La vie de Catherine Major a bien changé depuis la parution de l’acclamé Rose sang. Une transformation qui guide son troisième et nouvel album Le désert des solitudes.

Paru en 2008, le deuxième album de Catherine Major, Rose sang, a donné des ailes à la carrière de la chanteuse récipiendaire du prix Félix Leclerc et couronnée au Gala des Jutra pour sa trame sonore du film Le Ring d’Anaïs Barbeau-Lavalette. Mais au-delà de la reconnaissance de ses pairs qui lui a permis de gagner en confiance, c’est davantage sa rencontre avec le chanteur Moran et la naissance de leur fille Frédérique qui ont jeté les bases de Le désert des solitudes.

"Après avoir donné la vie, c’est comme si tout prenait une proportion différente. Les choses nous touchent tellement plus ou tellement moins. On apprend à relativiser. Ça me semble le fil conducteur de l’album."

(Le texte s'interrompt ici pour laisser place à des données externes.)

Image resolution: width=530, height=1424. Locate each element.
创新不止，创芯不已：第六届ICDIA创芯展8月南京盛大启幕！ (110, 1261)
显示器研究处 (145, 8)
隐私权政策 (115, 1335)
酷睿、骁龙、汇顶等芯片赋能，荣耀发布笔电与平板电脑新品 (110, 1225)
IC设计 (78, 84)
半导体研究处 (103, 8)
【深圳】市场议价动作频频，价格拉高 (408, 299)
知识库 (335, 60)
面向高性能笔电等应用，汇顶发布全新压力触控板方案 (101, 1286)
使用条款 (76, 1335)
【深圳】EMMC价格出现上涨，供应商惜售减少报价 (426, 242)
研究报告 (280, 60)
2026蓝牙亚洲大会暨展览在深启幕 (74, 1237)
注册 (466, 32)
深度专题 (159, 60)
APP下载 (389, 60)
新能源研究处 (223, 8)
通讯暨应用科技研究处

Au centre d’un univers sonore délicat, une autre réalisation d’Alex McMahon qui rehausse le jeu de piano très cinématographique de Major, la chanteuse met en musique quelques textes personnels, mais aussi ceux de sa mère Jacinthe Dompierre, de l’auteur Christian Mistral (Saturne sans anneaux) et de son amoureux qui signe notamment la pièce titre et la magnifique Ourse: observations d’un amant qui épie sa belle endormie. "J’aime beaucoup comment Moran écrit. Ces textes sont complexes, truffés de belles images. Il faut toujours les lire à plusieurs reprises pour comprendre leur quadruple sens."

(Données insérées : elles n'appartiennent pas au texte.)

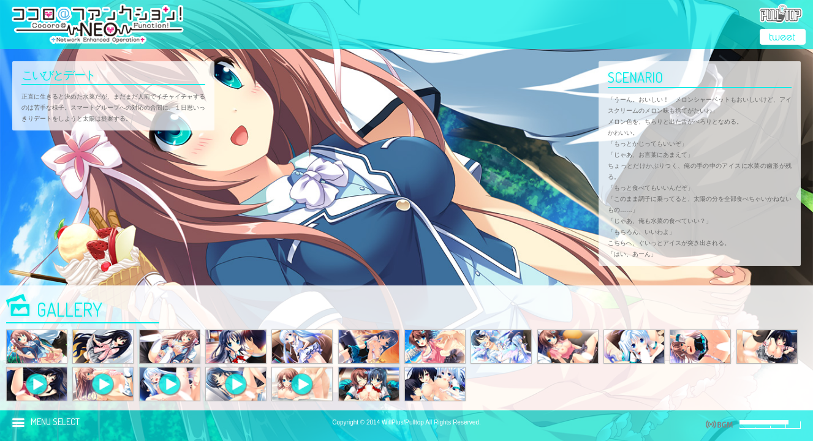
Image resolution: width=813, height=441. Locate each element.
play (719, 424)
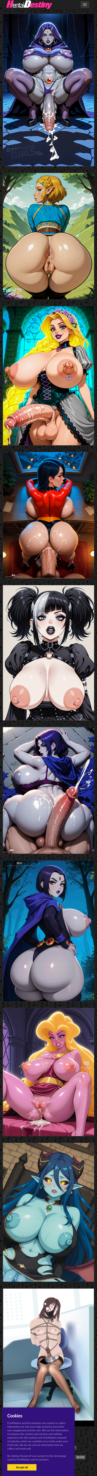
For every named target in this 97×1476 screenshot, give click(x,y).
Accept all (22, 1467)
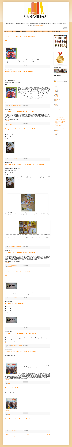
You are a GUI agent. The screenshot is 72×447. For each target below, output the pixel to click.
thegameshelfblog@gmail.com (39, 25)
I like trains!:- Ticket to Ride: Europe (14, 387)
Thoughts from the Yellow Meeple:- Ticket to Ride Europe (20, 351)
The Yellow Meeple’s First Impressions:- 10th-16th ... (59, 117)
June (56, 103)
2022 (55, 86)
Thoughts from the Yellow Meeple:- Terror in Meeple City (20, 36)
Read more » (7, 63)
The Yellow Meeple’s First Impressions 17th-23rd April (19, 111)
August (56, 100)
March (56, 130)
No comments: (19, 105)
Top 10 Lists (30, 31)
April (56, 105)
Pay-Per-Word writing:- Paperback (14, 303)
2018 (55, 91)
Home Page (6, 31)
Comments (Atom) (12, 436)
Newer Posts (7, 434)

Si elle avoue mettre du temps à "trouver" une chanson, la quête musicale paye puisqu’émane du Désert des solitudes cette même force d’interprétation qui a fait la beauté de Rose sang. L’énoncé peut paraître cliché, mais Catherine Major vit ses chansons, leur conférant profondeur et grandeur d’âme. "Quand je reçois un texte où que je compose, il faut que je vibre, que j’aie un frisson. J’ai énormément de débuts de pièces que je ne termine pas. Elles ne sont pas nécessairement mauvaises, mais elles ne m’ont pas chavirée suffisamment pour que je les utilise. C’est pourquoi j’ai tendance à écrire mes textes sans aucune pudeur, quitte à me demander si je ne vais pas trop loin dans l’autobiographique."

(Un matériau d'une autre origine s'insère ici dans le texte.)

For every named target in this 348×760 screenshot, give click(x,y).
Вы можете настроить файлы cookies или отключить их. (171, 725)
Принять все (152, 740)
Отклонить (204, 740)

La musicienne fait ici référence à Bien, un constat extrêmement sévère à son endroit écrit sous le coup de l’impulsion. Une thérapie ouverte qui a le mérite de ne jamais verser dans le pathos. "La naissance de ma fille m’a amenée à vivre les choses différemment, ne serait-ce que pour des raisons hormonales. Je me souviendrai toujours de ce jour-là. Nous étions au restaurant Moran et moi, ce qui ne nous arrivait pas souvent depuis la naissance de notre fille. J’étais hyper sensible et j’ai pété une coche pour aucune raison apparente. Je me suis levée. Je suis partie. J’ai laissé mon chum là, et j’ai marché je ne sais pas combien de kilomètres en plein hiver. Je me suis retrouvée ailleurs, dans un café où j’ai commandé un verre et écrit la chanson d’un trait. J’étais limite hystérique, mais ça m’a fait un bien fou. Cette chanson dans laquelle je fais état de mes faiblesses vaut un an de psychanalyse. Heureusement pour moi, mon chum ne l’a pas pris personnel. Il commence à me connaître. J’ai d’autres qualités, tu sais."